When I look back at my journals from that time — July and August of 2016 — I see a woman clawing her way back to herself. A woman in the middle of a storm she didn’t ask for, still reeling, still aching… and still choosing to keep going.

This is a chapter of my life I never expected to live through. But I did.

And I wrote it all down.

“Even today, ten years later, my neck still hurts and I can occasionally still get killer headaches. But it’s so much better. Journaling is so helpful to see our progress through life’s challenges. I can see now that some of my most profound manifestation techniques started here!”

— Journal, July 3, 2016

Healing doesn’t happen in a straight line. It’s messy. Cyclical. But journaling helped me track the truth — that even when I felt stuck, something was always moving.

“Wow, I wake up in the morning thinking about all the women who are strangled. I think about how I can speak up for them and feel paralyzed that I will spend the rest of my life thinking about them. What if I do not ever say anything, what if my story doesn’t inspire people?”

— Journal, July 8, 2016

I was terrified. Not just of what had happened — but of being the one to say it out loud.

To this day, I still carry those women with me. But I don’t feel paralyzed anymore. I feel powerful.

“The throat is the energy center where change takes place.”

— Journal, July 13, 2016

I’ve never forgotten that line.

And it’s no accident that what was attacked was my voice. My ability to speak. To cry for help. To name what happened.

But I am learning that using your voice is the healing.

“Love is composed of happiness, strength, and health.”

— Iceman quote, July 13, 2016

“Grandma Jean’s 87th birthday. She tells me at the end of the day: hold my head up high and say ‘I’m a good person.’”

— Journal, July 14, 2016

Even in the midst of darkness, there were whispers of wisdom, little notes from the Universe — reminding me I was still loved, still worthy, still good.

“Seems that if there is any weakness in your body, when your body is under additional stress, these areas will also get activated again when you are compromised.”

— Journal, August 17, 2016

This entry hit me all over again.

Because trauma doesn’t just live in the mind. It lives in the tissues. The fascia. The spine. The nervous system. And every time my body tenses or my neck flares up again, I remember — I’m still in relationship with this. Still listening to what it’s teaching me.

“I keep saying I want to write a book about this but I do not ever really sit down and tell the story.”

— Journal, August 17, 2016

Well… here I am.

Telling it.

Not the whole story yet.

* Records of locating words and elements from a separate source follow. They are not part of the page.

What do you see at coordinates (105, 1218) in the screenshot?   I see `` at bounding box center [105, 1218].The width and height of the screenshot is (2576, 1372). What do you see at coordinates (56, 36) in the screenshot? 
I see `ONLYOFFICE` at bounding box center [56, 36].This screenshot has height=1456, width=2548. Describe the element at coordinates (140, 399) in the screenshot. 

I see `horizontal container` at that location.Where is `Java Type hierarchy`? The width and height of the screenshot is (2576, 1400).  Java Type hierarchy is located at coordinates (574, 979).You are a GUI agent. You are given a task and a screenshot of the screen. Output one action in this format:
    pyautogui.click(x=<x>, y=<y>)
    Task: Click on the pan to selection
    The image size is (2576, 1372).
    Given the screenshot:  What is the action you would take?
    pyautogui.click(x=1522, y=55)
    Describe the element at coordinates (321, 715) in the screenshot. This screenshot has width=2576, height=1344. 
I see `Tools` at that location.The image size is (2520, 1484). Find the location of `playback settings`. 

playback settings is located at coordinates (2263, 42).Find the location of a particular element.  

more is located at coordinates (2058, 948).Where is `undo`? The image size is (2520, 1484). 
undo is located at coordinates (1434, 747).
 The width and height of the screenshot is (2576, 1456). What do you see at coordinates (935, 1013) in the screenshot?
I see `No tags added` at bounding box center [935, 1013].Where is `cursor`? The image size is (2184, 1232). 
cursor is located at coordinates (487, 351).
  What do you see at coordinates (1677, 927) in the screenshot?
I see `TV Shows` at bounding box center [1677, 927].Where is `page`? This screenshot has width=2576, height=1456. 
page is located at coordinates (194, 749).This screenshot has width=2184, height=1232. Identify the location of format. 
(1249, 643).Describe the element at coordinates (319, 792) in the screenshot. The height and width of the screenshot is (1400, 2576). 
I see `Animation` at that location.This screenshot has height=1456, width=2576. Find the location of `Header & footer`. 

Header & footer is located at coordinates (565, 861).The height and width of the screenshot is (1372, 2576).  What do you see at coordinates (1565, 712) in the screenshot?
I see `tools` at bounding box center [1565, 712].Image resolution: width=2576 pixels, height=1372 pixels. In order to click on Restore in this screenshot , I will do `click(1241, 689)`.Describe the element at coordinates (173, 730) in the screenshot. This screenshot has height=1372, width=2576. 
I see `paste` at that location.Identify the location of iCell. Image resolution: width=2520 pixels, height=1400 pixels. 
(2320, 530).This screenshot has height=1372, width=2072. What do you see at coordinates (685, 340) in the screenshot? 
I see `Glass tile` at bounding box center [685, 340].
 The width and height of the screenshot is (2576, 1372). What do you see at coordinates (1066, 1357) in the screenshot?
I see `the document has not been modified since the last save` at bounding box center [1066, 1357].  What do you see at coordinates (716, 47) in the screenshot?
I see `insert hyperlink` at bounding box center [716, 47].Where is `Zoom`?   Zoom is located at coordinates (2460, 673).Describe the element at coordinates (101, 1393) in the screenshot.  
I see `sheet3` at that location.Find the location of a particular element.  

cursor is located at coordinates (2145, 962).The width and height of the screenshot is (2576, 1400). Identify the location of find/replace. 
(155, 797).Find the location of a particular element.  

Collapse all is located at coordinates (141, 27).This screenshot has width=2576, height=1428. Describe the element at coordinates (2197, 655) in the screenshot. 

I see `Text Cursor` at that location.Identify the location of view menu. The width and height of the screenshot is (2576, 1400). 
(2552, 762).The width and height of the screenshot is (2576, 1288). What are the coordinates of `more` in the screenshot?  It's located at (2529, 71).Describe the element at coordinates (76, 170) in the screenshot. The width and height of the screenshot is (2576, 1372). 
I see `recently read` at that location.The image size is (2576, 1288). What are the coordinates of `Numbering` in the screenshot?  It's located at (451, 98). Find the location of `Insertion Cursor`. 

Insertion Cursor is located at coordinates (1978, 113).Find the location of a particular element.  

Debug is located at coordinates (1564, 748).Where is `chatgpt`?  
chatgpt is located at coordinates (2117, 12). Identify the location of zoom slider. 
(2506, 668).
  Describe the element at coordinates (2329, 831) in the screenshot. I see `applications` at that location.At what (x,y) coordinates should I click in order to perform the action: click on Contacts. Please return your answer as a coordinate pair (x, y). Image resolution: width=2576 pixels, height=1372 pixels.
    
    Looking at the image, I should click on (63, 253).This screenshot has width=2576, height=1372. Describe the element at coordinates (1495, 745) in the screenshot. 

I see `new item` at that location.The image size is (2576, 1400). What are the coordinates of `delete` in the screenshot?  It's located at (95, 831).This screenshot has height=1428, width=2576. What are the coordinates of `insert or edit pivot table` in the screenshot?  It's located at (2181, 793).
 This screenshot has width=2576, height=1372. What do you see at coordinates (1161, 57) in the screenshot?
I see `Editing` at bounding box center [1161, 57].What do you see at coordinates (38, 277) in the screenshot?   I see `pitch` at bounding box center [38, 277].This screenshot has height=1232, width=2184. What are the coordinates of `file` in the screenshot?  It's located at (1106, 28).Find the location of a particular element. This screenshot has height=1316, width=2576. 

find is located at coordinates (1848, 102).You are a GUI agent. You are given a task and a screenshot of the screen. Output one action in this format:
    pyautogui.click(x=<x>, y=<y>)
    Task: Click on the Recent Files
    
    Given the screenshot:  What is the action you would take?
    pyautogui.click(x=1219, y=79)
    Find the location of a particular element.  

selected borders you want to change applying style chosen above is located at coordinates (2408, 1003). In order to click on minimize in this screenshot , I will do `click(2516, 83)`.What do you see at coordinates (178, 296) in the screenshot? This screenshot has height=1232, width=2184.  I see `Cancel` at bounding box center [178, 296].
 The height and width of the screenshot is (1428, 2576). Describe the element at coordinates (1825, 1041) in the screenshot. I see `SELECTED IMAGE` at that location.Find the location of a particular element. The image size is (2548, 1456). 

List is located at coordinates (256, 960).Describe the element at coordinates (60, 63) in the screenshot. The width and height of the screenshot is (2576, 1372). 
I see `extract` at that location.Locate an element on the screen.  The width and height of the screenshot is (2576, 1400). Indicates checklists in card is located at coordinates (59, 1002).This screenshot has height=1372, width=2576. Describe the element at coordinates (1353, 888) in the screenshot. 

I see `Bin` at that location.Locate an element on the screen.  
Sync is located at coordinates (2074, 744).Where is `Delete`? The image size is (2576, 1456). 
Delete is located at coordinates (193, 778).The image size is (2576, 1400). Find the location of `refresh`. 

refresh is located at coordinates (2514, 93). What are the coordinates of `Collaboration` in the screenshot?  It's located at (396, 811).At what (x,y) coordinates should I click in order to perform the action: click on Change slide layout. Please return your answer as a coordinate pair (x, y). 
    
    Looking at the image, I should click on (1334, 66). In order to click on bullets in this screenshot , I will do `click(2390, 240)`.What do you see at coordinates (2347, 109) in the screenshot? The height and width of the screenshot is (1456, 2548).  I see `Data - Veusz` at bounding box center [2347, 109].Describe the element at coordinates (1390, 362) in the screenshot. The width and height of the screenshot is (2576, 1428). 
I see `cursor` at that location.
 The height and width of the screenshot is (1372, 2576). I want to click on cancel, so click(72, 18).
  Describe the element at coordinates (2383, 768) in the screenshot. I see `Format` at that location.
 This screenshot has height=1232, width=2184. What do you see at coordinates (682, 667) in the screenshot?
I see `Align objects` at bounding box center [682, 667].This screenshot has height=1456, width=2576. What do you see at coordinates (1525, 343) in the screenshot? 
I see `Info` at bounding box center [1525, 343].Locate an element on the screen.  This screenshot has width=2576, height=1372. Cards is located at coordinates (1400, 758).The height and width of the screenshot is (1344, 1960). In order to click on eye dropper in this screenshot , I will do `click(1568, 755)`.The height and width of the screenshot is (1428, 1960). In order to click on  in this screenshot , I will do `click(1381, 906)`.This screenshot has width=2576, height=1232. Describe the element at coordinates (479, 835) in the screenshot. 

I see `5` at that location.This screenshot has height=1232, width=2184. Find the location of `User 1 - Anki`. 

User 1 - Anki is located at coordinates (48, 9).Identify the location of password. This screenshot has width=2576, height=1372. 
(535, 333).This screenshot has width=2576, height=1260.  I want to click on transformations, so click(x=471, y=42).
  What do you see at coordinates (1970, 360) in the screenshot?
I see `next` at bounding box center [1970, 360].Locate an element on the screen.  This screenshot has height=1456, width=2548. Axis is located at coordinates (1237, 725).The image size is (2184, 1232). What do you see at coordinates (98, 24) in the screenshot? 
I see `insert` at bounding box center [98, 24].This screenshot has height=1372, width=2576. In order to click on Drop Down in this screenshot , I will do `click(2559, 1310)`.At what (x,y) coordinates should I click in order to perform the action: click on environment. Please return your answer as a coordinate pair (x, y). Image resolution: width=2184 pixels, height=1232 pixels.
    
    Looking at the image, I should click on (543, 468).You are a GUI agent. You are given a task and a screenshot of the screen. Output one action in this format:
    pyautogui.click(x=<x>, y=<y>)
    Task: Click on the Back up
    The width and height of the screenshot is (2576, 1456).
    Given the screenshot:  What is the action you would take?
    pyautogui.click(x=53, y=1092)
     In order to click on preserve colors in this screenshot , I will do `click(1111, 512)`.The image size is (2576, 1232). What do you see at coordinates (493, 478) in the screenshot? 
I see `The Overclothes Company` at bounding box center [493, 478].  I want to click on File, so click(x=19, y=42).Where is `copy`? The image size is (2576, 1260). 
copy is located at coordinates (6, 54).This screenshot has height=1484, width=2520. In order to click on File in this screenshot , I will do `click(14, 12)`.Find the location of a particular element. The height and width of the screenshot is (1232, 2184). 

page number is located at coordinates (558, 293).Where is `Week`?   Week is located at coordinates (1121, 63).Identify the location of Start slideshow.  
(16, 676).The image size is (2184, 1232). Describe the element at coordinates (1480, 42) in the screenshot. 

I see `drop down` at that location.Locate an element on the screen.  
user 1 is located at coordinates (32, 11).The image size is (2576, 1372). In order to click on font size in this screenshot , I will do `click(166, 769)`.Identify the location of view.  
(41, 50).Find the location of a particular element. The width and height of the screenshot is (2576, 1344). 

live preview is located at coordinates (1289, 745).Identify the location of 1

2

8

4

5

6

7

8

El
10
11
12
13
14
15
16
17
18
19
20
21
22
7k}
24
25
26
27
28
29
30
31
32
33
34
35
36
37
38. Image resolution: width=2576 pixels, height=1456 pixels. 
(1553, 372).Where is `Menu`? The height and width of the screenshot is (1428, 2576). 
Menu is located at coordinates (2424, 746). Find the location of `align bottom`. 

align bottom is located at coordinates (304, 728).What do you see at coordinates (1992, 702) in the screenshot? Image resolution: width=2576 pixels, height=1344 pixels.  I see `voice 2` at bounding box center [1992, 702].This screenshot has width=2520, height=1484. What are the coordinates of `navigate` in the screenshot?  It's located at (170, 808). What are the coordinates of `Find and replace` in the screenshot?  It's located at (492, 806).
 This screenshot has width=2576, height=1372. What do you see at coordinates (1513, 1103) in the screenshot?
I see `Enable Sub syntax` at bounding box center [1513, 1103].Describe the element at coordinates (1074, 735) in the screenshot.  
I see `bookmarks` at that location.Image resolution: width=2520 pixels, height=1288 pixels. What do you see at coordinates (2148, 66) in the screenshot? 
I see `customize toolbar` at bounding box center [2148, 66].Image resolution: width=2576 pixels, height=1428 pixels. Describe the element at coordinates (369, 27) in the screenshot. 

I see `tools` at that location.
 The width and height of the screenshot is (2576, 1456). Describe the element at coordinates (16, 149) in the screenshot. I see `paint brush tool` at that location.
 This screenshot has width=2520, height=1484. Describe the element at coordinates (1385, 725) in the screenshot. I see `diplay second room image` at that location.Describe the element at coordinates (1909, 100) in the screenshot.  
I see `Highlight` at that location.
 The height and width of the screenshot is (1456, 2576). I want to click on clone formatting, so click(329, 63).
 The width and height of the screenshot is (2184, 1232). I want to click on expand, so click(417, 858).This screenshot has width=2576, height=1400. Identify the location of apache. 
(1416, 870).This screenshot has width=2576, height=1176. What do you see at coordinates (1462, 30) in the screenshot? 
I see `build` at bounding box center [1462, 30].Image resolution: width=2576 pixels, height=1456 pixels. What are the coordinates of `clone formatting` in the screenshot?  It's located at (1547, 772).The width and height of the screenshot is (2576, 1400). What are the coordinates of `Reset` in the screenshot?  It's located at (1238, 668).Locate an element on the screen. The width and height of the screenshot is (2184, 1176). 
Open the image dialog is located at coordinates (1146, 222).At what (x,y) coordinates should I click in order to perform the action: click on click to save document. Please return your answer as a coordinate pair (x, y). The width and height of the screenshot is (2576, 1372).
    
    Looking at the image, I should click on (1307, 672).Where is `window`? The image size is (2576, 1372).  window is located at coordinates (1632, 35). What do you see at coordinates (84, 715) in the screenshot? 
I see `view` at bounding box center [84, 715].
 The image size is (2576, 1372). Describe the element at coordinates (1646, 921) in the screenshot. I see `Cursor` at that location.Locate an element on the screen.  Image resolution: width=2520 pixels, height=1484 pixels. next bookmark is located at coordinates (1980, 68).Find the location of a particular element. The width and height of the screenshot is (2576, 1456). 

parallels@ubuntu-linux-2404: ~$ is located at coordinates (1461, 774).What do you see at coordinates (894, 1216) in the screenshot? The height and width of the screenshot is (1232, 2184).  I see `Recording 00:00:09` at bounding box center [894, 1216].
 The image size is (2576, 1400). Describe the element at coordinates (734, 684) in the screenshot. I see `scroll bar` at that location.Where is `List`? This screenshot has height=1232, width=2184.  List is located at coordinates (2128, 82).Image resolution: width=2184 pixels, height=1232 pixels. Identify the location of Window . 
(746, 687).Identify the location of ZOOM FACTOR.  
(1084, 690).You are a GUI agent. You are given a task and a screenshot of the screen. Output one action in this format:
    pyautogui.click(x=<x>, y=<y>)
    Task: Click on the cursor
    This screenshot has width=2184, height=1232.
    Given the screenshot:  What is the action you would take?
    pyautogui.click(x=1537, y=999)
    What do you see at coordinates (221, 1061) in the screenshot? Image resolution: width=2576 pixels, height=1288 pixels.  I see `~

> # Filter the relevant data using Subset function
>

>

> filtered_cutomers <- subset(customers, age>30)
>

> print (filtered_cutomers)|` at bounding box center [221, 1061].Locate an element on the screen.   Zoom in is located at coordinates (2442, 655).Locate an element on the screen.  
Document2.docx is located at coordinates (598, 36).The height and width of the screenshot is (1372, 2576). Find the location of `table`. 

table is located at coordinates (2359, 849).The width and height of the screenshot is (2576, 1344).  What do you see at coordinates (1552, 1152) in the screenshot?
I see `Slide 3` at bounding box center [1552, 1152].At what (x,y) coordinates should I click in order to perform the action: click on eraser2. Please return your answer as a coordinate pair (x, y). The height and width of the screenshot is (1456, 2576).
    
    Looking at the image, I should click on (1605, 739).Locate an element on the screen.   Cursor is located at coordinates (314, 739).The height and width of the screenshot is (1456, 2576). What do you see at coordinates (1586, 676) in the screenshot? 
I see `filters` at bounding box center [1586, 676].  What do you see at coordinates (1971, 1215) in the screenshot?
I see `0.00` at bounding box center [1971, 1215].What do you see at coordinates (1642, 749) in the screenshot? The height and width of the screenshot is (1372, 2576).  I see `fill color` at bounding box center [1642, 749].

But this is a beginning.

“Is life getting back to normal????!!!”

— Journal, August 29, 2016

That question still echoes.

And maybe the answer is… life isn’t about going back.

It’s about moving forward with your whole self — scarred, wiser, softer, louder.

So no, life didn’t go back to what it was.

But it became mine again.

And that matters more.

If you’ve survived something that nearly stole your voice — I hope you write. I hope you walk. I hope you scream into the wind or cry into your yoga mat or speak your truth on a dimly-lit blog post like this one.

Because you never know who will read it and feel less alone.

Strangled in La Jolla was never just my story. It’s a survival. And survival is sacred.